But even if you don’t need the licensure, keeping up on developments in your field can be beneficial. Accountants can keep abreast of tax law changes, business people can read case studies and read the most important books in the field, and teachers can make sure that they stay aware of what’s happening, both in terms of teaching methods and child psychology.

Professional Memberships

If you’re looking to return to work, you should either maintain or reinstate your professional memberships. Then, go to events. Even if you just go to your local chamber of commerce networking events, you’ll make sure your name is known in the area, and you’ll begin to make important connections. You might even find someone who is doing the hiring at a preferred job, helping you get your foot in the door and making it easier to ignore that resume gap.

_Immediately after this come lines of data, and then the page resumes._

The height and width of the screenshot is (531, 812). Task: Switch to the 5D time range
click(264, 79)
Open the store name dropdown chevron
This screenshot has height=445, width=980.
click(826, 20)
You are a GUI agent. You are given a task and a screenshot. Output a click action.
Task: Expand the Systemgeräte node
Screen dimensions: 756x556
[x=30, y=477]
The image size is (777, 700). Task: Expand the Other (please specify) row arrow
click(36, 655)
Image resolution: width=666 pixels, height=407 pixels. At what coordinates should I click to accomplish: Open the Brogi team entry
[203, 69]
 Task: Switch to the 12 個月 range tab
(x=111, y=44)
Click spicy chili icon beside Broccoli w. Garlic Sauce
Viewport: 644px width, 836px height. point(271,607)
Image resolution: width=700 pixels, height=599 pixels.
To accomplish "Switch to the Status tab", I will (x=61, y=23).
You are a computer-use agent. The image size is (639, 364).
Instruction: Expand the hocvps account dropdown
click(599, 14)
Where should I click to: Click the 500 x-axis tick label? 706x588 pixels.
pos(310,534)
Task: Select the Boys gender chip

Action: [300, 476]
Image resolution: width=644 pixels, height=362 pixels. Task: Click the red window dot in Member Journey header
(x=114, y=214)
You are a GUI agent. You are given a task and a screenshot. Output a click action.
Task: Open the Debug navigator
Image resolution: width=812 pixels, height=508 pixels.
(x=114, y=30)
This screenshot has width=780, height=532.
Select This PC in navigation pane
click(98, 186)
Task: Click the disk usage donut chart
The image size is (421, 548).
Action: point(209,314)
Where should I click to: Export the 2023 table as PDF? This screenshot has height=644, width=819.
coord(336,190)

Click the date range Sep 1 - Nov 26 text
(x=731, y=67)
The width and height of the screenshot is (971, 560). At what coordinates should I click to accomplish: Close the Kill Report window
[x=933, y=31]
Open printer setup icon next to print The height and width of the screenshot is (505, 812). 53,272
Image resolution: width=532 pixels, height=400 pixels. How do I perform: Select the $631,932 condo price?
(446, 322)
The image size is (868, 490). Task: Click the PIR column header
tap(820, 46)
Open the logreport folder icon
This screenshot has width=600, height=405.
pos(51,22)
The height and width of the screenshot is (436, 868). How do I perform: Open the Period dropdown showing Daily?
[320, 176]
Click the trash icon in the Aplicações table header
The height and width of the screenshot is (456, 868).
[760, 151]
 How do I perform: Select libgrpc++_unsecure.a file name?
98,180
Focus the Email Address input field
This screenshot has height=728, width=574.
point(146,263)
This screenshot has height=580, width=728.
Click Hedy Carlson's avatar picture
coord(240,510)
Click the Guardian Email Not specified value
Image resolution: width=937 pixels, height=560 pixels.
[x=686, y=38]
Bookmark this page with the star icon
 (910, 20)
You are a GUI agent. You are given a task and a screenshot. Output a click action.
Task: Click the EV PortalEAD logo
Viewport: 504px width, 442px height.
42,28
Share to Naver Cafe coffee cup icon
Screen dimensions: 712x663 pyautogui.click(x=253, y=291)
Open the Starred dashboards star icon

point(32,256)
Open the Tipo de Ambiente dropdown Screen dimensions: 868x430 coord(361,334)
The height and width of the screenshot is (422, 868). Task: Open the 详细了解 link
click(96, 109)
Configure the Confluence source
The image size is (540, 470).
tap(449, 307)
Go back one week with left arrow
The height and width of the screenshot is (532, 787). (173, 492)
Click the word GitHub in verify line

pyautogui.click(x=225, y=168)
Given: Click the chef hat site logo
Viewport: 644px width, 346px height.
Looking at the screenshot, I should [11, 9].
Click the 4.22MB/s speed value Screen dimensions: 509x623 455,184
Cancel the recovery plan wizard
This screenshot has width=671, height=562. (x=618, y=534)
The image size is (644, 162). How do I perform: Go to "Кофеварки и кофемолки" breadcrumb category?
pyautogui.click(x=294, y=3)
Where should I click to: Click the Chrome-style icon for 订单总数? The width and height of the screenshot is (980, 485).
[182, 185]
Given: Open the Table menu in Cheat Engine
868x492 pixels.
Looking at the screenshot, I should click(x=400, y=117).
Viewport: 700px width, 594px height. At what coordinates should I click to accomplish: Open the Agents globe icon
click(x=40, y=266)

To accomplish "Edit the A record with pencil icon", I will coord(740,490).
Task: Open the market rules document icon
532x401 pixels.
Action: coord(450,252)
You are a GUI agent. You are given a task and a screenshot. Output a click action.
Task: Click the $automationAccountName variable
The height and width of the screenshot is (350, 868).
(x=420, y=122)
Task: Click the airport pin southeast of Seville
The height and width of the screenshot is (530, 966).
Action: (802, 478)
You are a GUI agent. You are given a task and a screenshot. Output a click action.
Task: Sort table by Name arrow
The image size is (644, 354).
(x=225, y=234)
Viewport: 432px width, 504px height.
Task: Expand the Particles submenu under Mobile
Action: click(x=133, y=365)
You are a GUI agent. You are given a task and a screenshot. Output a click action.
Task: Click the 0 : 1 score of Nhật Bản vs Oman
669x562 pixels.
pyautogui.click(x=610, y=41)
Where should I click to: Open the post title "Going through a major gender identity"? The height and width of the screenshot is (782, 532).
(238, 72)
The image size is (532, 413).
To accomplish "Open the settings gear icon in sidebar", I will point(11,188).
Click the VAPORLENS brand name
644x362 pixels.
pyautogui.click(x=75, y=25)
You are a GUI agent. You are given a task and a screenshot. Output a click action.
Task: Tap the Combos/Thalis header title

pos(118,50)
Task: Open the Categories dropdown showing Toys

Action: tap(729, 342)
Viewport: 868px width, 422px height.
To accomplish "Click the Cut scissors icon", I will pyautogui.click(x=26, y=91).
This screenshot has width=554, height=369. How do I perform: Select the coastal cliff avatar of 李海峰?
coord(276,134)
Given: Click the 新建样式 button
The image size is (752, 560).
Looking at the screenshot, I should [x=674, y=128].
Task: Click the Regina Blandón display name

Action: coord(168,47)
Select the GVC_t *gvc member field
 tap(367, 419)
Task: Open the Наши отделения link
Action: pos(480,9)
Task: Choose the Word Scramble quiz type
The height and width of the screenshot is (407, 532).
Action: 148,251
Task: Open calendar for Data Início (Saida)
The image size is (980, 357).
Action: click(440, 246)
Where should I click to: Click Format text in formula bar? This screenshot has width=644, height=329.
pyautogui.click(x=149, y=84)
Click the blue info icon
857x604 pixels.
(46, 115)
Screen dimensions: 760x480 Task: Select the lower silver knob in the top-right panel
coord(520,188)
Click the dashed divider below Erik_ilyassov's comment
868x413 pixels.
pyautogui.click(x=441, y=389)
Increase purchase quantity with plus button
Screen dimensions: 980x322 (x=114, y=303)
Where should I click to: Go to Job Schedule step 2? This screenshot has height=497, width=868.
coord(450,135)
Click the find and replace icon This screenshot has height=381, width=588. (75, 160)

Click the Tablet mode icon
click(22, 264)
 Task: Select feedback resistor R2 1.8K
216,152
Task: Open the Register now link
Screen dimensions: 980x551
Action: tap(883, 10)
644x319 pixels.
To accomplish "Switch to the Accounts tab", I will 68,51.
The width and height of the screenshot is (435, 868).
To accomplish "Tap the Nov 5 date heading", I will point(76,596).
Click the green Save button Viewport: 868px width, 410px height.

One thing that many experts suggest you avoid doing, unless you have absolutely no other option?

Avoid Functional Resumes

A functional resume presents simply your skills rather than your work history. For a short period of time, recruiters would advise job applicants to format their resume this way. They might note, for example, Organization, Leadership, and Technology as their skills, then use their various job responsibilities to support their skills.

Their chronological work history would be presented at the end of the resume to downplay the gap. Some recruiters also recommended this type of resume when someone was looking to change industries.

This is no longer recommended for a variety of reasons. First, hiring managers have learned to be suspicious of this format. Instead of looking like someone is trying to demonstrate their competencies, it looks like the person has something to hide. When you’re already at something of a disadvantage, applying for a job, making it even harder isn’t a good idea.

Another problem with this sort of resume is that it doesn’t work well in today’s automated resume readers, like those on major job search sites. Employers get so many resumes that they’ll skip ones that aren’t formatted properly. Again, don’t give them a reason to throw your resume out.

What experts now advise is a sort of hybrid resume. Start with a strong executive statement. Showcase your expertise, your passion, and your excitement to return to the workforce, in this career in particular. Then, briefly list your core competencies, combined with your chronological work history.

And if you truly feel the need to fill in that gap, don’t be afraid to list something like “Sabbatical for family management.” Avoid cutesy “job titles” like “housekeeper,” “family CEO,” or other such titles.

As a woman reentering the workforce after a long gap caring for either an ill family member or young children, it can feel like the deck is stacked against you. Make sure you’re doing everything you can to support your job search by formatting your resume properly.